Archikulture Digest
The Penelopiad

The Penelopiad

Valencia State College

In experimental theater, it’s so rare for the experiment to succeed. But I’m happy to report that this immersive exploration of Margrett Attwood’s take on Odysseus’s wife Penelope (Gardner and Meyer) gives us a sad yet heartfelt story as we wander about the Valencia Campus. Ms. Meyer acts as our guide and exposition dispensers; she relates how she’s a daughter of a human and a Nyad, and thus carries some of the Olympian Gods in here blood. Down on the ground Ms. Meyer and troupe of versatile women act out the foot race that brought the couple together, their early life and Odysseus’s call to join the Trojan War. While Odysseus fights his pointless war, Penelope keeps the house running. When people guess Odysseus must be dead she defends herself from eager suitors who don’t think much of her looks but love the pots of gold left by her husband. As her son Telemachus (Logan Creasman) comes of age he wants to fight the parasitic house guest. But he’s too weak to defeat them all and only Penelope’s subterfuge keeps them safe. Eventually the elderly Odysseus returns, kills the visitors, and gives us happy ending.

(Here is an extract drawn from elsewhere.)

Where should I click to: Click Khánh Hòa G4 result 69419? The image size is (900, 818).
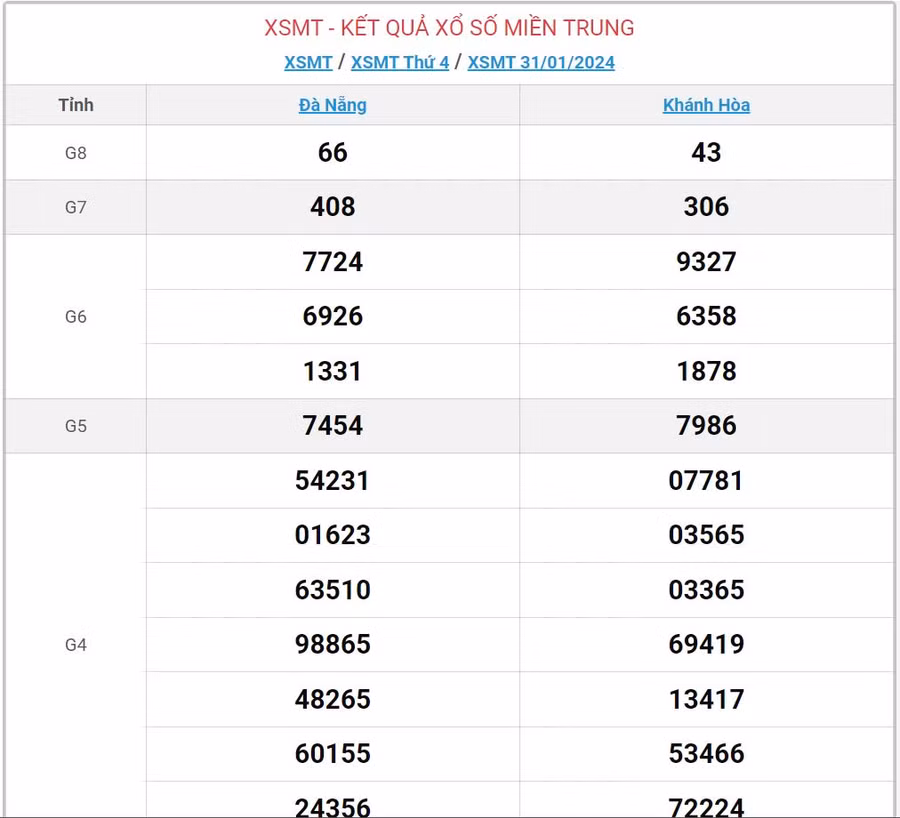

The show is set throughout the Valencia campus; it features a network of covered walkways allowing students to stay dry between central Florida rain storms. The older Penelope guides us, the younger on interreacts with the cast as they shift form nymphs to soldiers and minor gods. The action is stylized and stripped out the essentials, leaving the words to do the heavy lifting. The pressure put on by the suitors feels real, as does Telemachus’ frustration at his diminished situation. When Dyess returns, the killing is stylized but effective, and we cheer for the reunion. I recommend this show, but dress for the weather and be prepared to take the campus tour.